TASKS TO PERFORM
A. In the book review on eradicating island invasive species, what is the listed page count of the reviewed volume?
B. Transcribe the part of the book review on eradicating island invasive species starting at "Where Conservation Biology" and ending at "(paperback). ISBN 2–8317–0682–3.".
C. In the book review on eradicating island invasive species, condense the paragraph that begins "With the exception of the last few decades" into a shorter version that keeps its main facts.

DOCUMENT SECTION
━━━━━━━━
Where Conservation Biology and Conservation Ballistics Meet

Authors


Turning the Tide: the Eradication of Invasive Species. Proceedings of the International Conference on Eradication of Island Invasives. Veitch, C. R., and M. N. Clout, editors. 2002. Occasional paper no. 27. Species Survival Commission, World Conservation Union, Gland, Switzerland, and Cambridge, United Kingdom. 422 pp. $36.75 (paperback). ISBN 2–8317–0682–3.

With the exception of the last few decades, the modern extinction event has been largely an insular phenomenon, mostly due to the devastating effects of invasive introduced species. Ironically, many of these extinctions of island species would have been the easiest to avert if only concerted action had been taken to eradicate the offending organisms. With the exception of most Australian and New Zealand ecologists, the problems associated with introduced species have not been paramount in most ecologists' or resource managers' minds, and relatively few eradication programs had been attempted in the Northern Hemisphere until relatively recently. All this is beginning to change, and this volume testifies to that change.
━━━━━━━━
DATA EXTRACTS
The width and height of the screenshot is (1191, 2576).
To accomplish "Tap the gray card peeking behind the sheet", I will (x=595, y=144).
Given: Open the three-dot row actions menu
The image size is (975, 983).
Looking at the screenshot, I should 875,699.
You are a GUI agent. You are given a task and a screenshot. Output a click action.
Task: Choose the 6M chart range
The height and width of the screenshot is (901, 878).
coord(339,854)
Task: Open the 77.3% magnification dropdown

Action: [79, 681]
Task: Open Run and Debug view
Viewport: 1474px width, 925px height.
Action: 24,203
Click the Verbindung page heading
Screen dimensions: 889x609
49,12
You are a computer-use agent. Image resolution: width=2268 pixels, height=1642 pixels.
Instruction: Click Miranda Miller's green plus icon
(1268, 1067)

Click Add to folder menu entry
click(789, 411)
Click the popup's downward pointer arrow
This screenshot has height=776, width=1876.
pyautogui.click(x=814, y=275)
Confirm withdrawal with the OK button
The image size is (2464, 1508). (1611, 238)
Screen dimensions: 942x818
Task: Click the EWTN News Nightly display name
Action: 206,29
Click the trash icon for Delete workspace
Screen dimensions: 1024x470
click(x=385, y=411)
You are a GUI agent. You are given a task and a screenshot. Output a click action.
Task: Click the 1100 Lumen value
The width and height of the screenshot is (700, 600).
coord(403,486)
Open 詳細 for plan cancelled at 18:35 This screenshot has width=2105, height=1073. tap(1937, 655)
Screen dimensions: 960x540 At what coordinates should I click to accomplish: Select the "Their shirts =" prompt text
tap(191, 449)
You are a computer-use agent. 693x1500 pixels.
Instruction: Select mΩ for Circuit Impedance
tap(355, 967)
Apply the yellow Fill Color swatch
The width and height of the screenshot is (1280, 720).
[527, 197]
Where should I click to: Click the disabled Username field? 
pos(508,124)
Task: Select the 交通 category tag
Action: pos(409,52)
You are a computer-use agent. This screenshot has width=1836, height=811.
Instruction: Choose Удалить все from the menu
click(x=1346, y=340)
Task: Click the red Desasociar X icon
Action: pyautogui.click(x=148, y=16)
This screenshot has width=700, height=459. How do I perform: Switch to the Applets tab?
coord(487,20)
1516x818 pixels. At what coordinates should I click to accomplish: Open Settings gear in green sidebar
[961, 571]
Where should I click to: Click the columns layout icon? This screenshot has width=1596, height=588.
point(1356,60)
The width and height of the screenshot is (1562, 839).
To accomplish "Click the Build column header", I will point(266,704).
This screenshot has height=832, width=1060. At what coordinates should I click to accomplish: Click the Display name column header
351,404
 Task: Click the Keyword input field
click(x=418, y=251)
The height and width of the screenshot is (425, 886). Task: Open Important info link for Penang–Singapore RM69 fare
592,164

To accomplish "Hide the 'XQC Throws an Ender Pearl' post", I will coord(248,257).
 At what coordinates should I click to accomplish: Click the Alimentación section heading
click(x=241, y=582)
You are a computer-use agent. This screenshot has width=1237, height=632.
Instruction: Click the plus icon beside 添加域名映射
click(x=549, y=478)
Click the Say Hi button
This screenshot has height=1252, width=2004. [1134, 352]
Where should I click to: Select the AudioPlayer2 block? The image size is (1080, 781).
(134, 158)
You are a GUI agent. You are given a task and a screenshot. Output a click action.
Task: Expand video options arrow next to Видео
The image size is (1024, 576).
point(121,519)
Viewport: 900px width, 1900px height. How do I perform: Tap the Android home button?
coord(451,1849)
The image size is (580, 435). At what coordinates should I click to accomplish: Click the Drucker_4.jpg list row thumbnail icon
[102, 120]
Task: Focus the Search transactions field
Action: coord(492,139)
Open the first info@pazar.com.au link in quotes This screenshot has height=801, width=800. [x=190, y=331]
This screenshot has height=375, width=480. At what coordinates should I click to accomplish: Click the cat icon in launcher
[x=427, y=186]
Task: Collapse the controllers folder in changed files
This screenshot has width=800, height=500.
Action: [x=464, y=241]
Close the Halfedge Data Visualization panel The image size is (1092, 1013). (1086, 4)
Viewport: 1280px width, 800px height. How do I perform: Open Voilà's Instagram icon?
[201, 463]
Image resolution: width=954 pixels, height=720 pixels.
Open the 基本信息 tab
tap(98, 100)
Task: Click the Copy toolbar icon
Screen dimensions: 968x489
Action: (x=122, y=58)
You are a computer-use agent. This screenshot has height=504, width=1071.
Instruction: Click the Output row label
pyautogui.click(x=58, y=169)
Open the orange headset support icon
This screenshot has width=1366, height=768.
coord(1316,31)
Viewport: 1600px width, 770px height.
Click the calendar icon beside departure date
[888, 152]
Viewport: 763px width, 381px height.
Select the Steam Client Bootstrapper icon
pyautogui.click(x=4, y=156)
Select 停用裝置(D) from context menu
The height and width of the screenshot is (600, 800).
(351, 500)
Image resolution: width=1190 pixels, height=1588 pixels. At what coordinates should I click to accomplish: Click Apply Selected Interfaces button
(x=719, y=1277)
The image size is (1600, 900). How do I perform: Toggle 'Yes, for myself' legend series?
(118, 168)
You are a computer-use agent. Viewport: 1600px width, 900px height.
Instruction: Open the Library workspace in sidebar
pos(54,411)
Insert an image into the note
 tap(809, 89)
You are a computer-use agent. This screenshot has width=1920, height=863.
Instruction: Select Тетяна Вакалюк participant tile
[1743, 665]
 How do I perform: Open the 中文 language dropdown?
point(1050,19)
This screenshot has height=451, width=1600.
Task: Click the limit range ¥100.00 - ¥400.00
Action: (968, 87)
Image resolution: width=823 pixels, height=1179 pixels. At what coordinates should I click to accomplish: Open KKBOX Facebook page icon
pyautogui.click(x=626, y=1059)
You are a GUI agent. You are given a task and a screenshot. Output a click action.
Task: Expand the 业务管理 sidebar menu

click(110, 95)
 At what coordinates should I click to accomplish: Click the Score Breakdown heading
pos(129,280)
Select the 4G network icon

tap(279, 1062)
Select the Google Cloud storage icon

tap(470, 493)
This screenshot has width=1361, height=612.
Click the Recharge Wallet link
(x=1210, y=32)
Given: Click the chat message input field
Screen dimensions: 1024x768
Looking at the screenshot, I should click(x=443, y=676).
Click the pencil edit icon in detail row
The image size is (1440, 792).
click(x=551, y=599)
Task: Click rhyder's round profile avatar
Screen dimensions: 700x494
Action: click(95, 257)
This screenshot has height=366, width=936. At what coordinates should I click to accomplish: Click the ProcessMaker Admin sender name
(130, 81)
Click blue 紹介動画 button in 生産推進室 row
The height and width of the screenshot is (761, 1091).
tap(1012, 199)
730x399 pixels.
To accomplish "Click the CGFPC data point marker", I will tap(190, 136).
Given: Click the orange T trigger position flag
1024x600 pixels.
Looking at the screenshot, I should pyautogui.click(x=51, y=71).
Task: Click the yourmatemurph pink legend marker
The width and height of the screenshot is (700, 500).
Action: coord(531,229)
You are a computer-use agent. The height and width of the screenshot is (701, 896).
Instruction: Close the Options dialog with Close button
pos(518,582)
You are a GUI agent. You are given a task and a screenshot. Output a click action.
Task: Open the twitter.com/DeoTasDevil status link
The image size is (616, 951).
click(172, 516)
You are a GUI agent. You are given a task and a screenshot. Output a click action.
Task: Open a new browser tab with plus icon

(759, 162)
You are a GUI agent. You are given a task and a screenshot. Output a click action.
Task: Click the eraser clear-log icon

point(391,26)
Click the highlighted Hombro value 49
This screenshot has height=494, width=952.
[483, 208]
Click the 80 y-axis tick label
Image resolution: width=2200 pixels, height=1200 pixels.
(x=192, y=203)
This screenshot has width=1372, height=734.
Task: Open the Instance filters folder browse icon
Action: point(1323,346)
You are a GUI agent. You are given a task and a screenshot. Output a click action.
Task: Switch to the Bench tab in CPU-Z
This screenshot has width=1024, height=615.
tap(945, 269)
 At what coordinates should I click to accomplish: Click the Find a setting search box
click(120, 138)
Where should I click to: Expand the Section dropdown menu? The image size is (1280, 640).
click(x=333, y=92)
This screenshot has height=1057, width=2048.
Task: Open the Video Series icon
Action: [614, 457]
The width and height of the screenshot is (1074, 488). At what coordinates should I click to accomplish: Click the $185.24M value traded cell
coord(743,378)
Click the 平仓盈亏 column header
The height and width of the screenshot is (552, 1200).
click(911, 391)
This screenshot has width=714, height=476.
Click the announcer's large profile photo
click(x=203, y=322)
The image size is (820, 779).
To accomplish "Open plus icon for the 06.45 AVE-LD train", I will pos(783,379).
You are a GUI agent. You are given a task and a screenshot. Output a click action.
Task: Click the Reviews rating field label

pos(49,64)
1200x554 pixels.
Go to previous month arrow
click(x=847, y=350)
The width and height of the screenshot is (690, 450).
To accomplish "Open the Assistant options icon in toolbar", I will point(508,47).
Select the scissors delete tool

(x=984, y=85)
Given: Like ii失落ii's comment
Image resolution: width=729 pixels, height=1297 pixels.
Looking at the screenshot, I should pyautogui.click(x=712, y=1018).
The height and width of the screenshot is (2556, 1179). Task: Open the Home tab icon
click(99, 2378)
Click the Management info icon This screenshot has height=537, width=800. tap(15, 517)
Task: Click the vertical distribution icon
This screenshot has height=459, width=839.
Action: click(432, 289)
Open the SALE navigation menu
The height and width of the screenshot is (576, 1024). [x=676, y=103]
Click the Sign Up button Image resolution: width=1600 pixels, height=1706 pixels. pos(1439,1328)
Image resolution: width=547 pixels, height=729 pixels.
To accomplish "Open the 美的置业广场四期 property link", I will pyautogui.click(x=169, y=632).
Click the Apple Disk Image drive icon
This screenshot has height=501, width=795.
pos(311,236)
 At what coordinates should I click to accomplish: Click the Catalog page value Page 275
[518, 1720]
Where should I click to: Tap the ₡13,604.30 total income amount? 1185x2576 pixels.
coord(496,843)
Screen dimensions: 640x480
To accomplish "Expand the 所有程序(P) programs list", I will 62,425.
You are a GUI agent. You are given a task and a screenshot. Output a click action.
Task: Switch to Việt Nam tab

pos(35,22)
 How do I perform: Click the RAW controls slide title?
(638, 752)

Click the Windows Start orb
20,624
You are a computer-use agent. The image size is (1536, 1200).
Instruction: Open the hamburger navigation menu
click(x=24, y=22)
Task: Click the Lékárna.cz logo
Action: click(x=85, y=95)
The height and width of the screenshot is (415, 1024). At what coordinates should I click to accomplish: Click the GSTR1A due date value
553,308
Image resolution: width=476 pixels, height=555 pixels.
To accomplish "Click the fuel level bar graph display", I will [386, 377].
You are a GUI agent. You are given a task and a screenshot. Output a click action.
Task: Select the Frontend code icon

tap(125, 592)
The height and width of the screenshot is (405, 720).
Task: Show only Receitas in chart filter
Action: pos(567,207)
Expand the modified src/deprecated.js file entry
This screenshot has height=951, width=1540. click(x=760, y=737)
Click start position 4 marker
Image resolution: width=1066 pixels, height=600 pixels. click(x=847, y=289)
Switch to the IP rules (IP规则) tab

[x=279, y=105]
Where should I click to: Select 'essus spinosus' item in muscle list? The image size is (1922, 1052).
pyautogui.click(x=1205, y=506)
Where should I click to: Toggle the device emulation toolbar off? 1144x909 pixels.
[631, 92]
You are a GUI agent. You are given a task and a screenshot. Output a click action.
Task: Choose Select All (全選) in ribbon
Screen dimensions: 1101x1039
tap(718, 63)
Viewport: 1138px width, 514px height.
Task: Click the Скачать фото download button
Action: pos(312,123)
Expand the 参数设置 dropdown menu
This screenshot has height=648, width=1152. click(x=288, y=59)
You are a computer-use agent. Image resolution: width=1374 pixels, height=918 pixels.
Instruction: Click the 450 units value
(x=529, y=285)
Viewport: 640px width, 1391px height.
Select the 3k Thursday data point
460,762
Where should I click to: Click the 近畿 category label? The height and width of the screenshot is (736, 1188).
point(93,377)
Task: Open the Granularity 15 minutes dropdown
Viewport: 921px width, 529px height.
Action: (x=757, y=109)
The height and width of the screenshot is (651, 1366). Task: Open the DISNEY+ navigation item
━━━━━━━━
SOLUTIONS TO THE PROBLEMS
A. 422 pages.

B.
Where Conservation Biology and Conservation Ballistics Meet

Authors


Turning the Tide: the Eradication of Invasive Species. Proceedings of the International Conference on Eradication of Island Invasives. Veitch, C. R., and M. N. Clout, editors. 2002. Occasional paper no. 27. Species Survival Commission, World Conservation Union, Gland, Switzerland, and Cambridge, United Kingdom. 422 pp. $36.75 (paperback). ISBN 2–8317–0682–3.

C. Apart from the last few decades, the modern extinction event has mostly occurred on islands, driven largely by invasive introduced species. Many of these extinctions would have been easy to prevent through concerted eradication efforts. Except for most Australian and New Zealand ecologists, ecologists and resource managers have paid little attention to introduced species, and until fairly recently few eradication programs had been tried in the Northern Hemisphere. This is beginning to change, as this volume shows.